**Text provided**
____________

A web-based customer segmentation application built with Streamlit that uses K-Means clustering to help businesses analyze and group their customers based on various features.
This platform enables users to perform customer segmentation analysis through an intuitive web interface. Upload your customer data, select relevant features, and visualize how your customers naturally group together using machine learning clustering algorithms.
- File Upload Support: Upload customer data in CSV, XLS, or XLSX formats
- Interactive Feature Selection: Choose which customer attributes to use for clustering
- Flexible Clustering: Adjust the number of clusters (k) from 2 to 10
- Data Preprocessing: Automatic data cleaning, normalization, and standardization
- Visual Analysis: 2D PCA visualization of customer clusters
- Cluster Summaries: Detailed statistics and member counts for each segment
- Real-time Results: Instant segmentation with interactive visualizations
- Python 3.7 or higher
- pip (Python package installer)
- Clone the repository:
git clone https://github.com/minggo-commits/Customer_-Segmentation.git
cd Customer_-Segmentation- Install required dependencies:
pip install -r requirements.txtStart the Streamlit application:
streamlit run app.pyThe application will open in your default web browser at http://localhost:8501
- Upload Data: Click the upload button and select your customer data file (CSV/XLS/XLSX)
- Select Features: Choose which columns/features you want to use for segmentation
- Set Cluster Count: Use the slider to select the desired number of customer segments (k)

____________

**Dataset entries**

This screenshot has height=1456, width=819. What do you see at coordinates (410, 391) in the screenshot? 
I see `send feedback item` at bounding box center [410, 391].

____________

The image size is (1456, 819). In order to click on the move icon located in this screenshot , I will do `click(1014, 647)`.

____________

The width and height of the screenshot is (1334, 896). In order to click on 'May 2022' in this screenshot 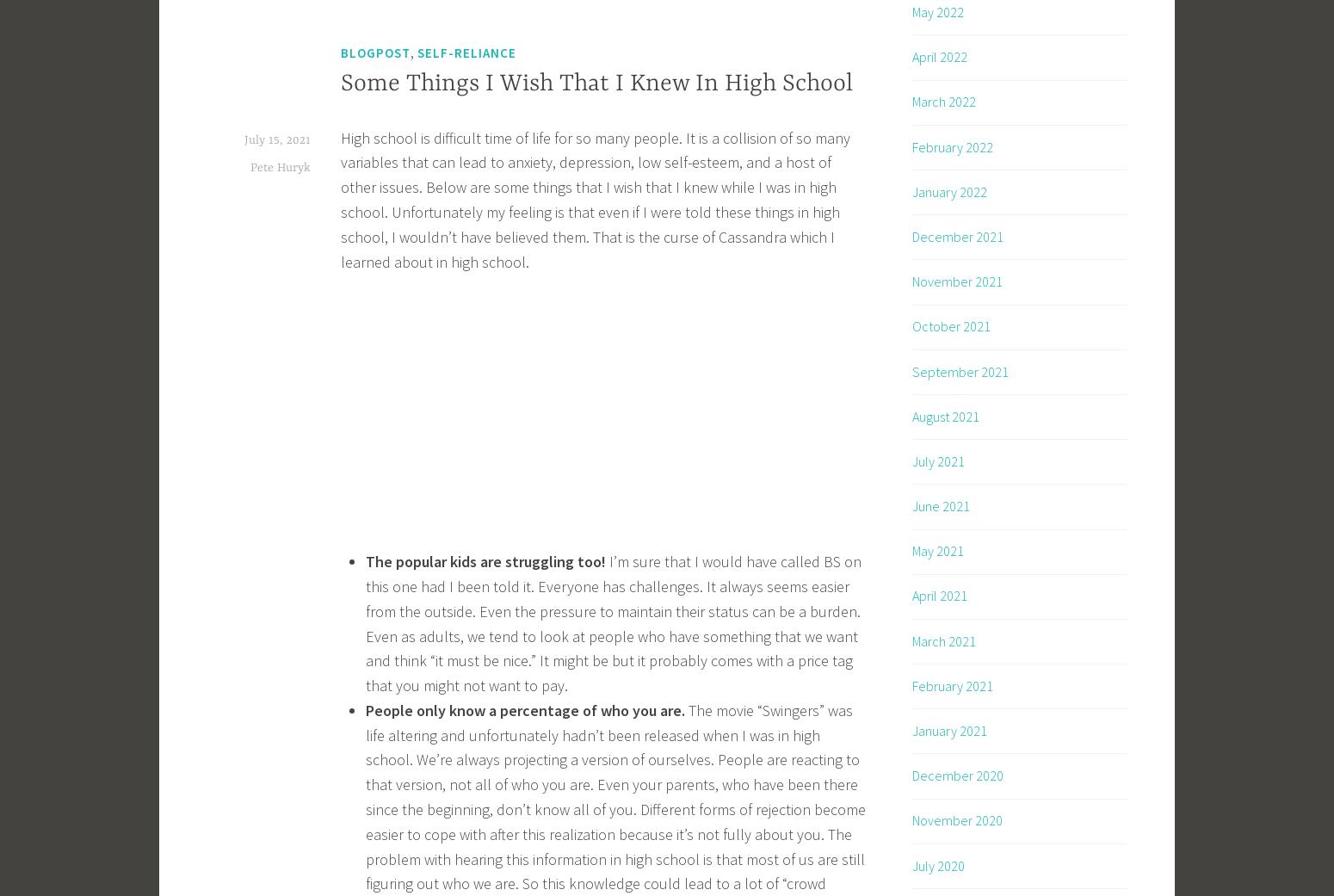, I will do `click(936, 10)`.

____________

**Tasks**
a – Copy the customer segmentation app description between "- Select Features: Choose" and "customer segments (k)", inclusive.
b – Keep writing the customer segmentation app description, starting right after its last line.
The records were taken from a separate source.

**Answers to the exercises**
a –
- Select Features: Choose which columns/features you want to use for segmentation
- Set Cluster Count: Use the slider to select the desired number of customer segments (k)

b –
- Run Segmentation: Click the "🚀 Lakukan Segmentasi" button to perform clustering
- Analyze Results:
- View your data with assigned cluster labels
- Examine the 2D visualization of clusters
- Review cluster summaries with average values and member counts
Customer_-Segmentation/
├── app.py # Main Streamlit application
├── requirements.txt # Python dependencies
├── src/
│ ├── preprocessing.py # Data preprocessing and scaling
│ ├── clustering.py # K-Means clustering implementation
│ ├── visualization.py # Cluster visualization functions
│ └── utils.py # Utility functions for file loading
└── README.md # Project documentation
- Streamlit: Web application framework
- Pandas: Data manipulation and analysis
- scikit-learn: Machine learning (K-Means, PCA, StandardScaler)
- Matplotlib: Data visualization
- openpyxl: Excel file support
The application uses K-Means clustering algorithm to segment customers into distinct groups based on their features. The algorithm:
- Groups customers with similar characteristics together
- Minimizes variance within each cluster
- Uses PCA (Principal Component Analysis) for 2D visualization
- Handles missing values by removing rows with NaN
- Converts string numbers to numeric format
- Standardizes features using StandardScaler for better clustering performance
- Retail: Segment customers by purchase behavior, spending patterns, and frequency
- E-commerce: Group users by browsing habits, cart values, and engagement metrics
- Marketing: Identify customer personas for targeted campaigns
- Banking: Classify customers by transaction patterns and account activity
Contributions are welcome! Please feel free to submit a Pull Request.
This project is open source and available for educational and commercial use.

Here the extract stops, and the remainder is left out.